Osteopathic Practitioner /
Sarah Stevens, Osteopathic Practitioner/Registered Physiotherapist
BSc.PT, DOMP, B.P.H.E, CAFCI
Sarah Stevens graduated from University of Toronto with a Bachelor of Physical and Health Education in 1997, and from Queen's University in 2001 with a Bachelor of Science in Physical Therapy. She has pursued other post-graduate courses in manual therapy and manipulation of the joints, acupuncture, pediatrics and recently osteopathy. Sarah graduated from the Canadian School of Osteopathy, Vancouver campus, with a diploma in
osteopathic manual practice. For more information on Sarah please visit her website:
Sarah has two beautiful girls and enjoys the outdoors hiking, snow shoeing, skiing, and biking with them and her husband.
Three Methods of Osteopathic Treatment
Osteopathic treatment aims to restore optimal health by treating the primary restriction and not just treating the compensations (or symptoms). Osteopathy includes three major methods of treatment: structural osteopathy, cranial osteopathy and visceral manipulation. The art of osteopathy is understanding how these three systems affect each other, and how to blend treatment techniques from all three for the greatest therapeutic effect.
Structural Osteopathy: Structural techniques mobilise joints and relieve tension in muscles, ligaments and fascia. Fascia is a continuous system of connective tissue which surrounds the entire structure of the body – even the lungs and digestive organs. Fascia can become short or adherent to other structures with poor biomechanics, poor posture or when injury or trauma has occurred. Due to its continuous nature throughout the body, an area of fascial tension like a scar can create pain and discomfort in seemingly unrelated areas of the body. Structural techniques can help release this and improve nerve function and circulation.

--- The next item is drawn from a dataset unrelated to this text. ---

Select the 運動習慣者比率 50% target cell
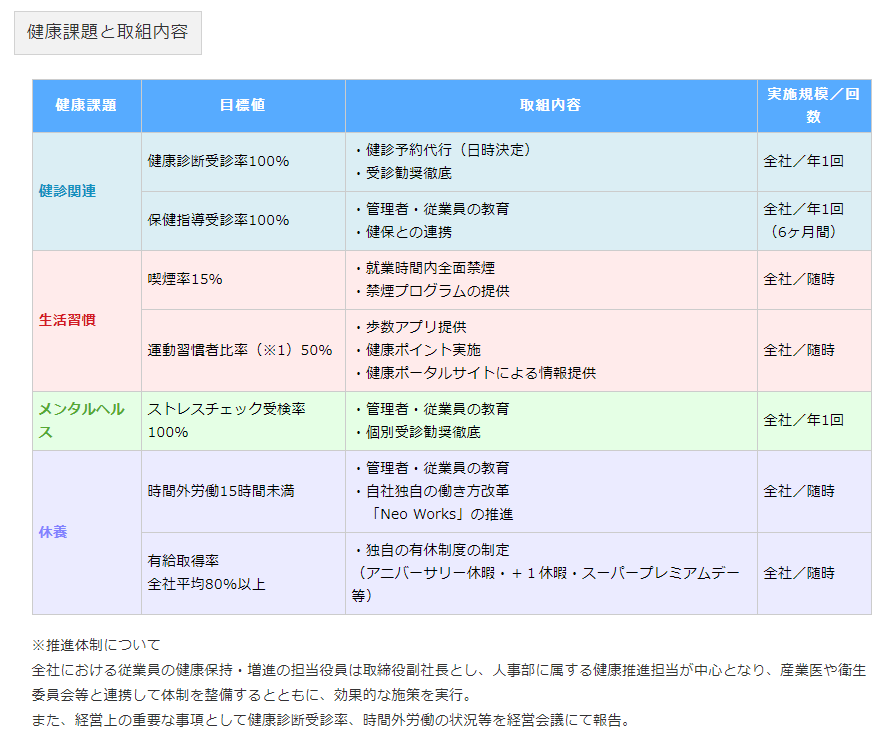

Cranial Osteopathy: Cranial osteopathy is based on Sutherland’s concept that the bones of the cranium do not fuse with age and there is some micro-movement occuring at the sutures. When cerebrospinal fluid (CSF) is produced in the brain, the brain expands. This creates a tension on the dura that surrounds it, causing the cranial bones to move in a rhythmical pattern. The tension in the dura at one end is transmitted along the spinal cord to the other end, causing the sacrum to have a rhythmical motion also. Cranio-sacral therapy can have a profound effect on the body by improving the circulation of all body fluids, calming the nervous system and removing patterns of strain anywhere in the body.

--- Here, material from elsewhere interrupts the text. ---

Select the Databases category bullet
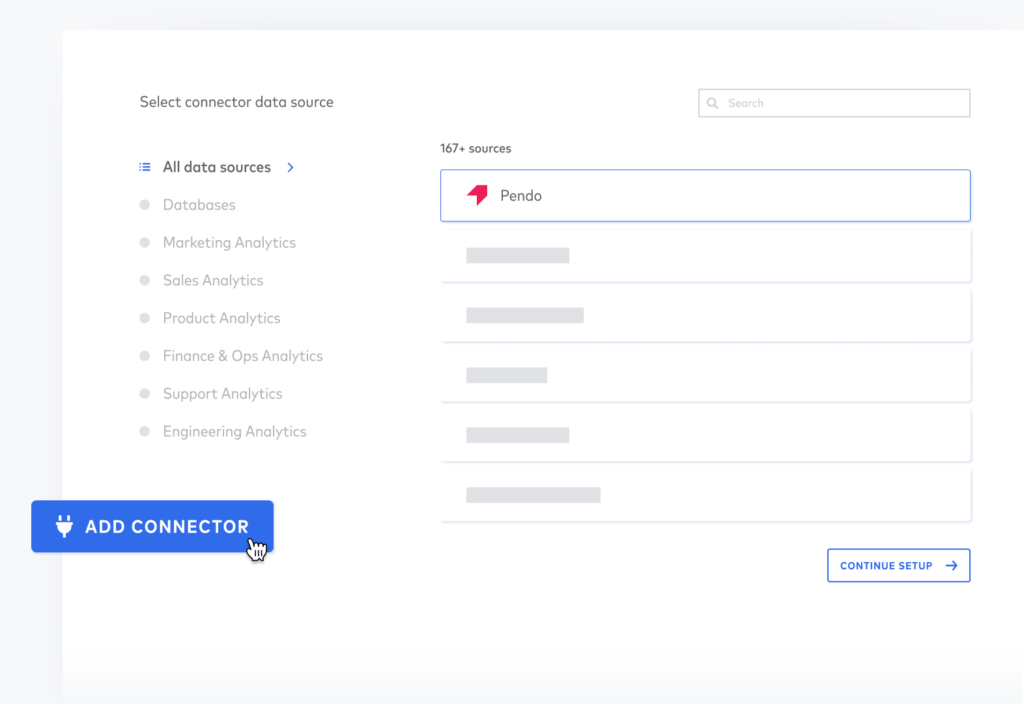The height and width of the screenshot is (704, 1024). tap(144, 205)
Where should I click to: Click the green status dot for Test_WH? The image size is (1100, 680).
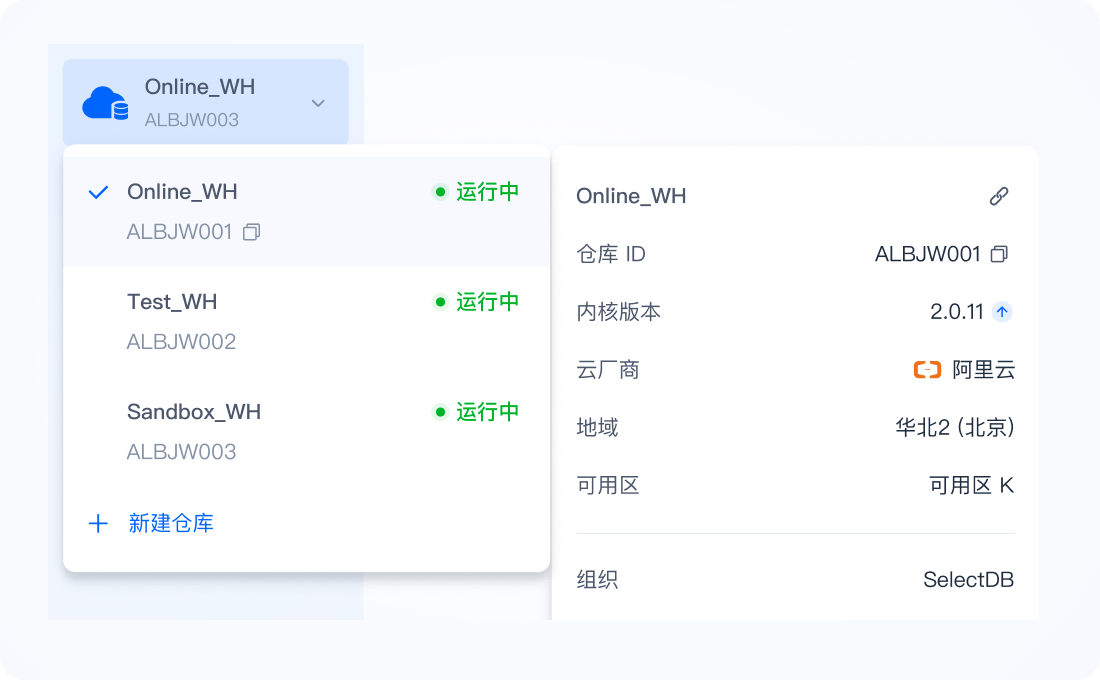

Visceral Manipulation: Visceral manipulation is based on the principle that organs normally have mobility in response to the body moving and to normal bodily functions. Restrictions caused by surgeries, scars, infections, immobile joints and altered nerve conduction affect the functioning of the organs. Osteopathy offers gentle treatment techniques for the organs and the fascia that supports them, which can improve function by restoring proper motion.
Osteopathic treatment is adapted to each individual and is suitable for clients of all ages, from newborns to seniors.
Conditions treated by osteopathy include: joint dysfunction, arthritic pain, back and neck pain, whiplash, headaches, jaw problems, soft tissue injuries (sprains, tendinopathies), nerve pain (sciatica, tingling, numbness), difficult digestion (acid reflux, constipation), painful periods, chronic pelvic pain, bladder issues and pregnancy discomfort, plus colic, recurrent ear infections, and flattening of the head in babies.
Many childhood issues can respond very positively to osteopathic intervention. The position that a baby adopts in the womb or a birth that is prolonged, too rapid, or assisted by forceps or vacuum can place considerable forces on a baby’s head.
Cranial osteopathy can help mobilise and realign the bones of the head and jaw, and if orthodontia is necessary later it can help the cranium adapt to the changes.
Graduates of the Canadian College of Osteopathy (CCO) receive a diploma in osteopathic manual practice D.O.M.P. The training is an intensive five-year, part-time program open to health professionals or those who already hold a university degree in the health sciences. In BC, manual osteopaths are called “Osteopathic Practitioners” and have distinguished themselves from Osteopathic Physicians.
Osteopathic practitioners are not medical doctors and practice the traditional osteopathic approach as developed by Still and Sutherland. Osteopathy is covered in B.C. by most extended health care plans.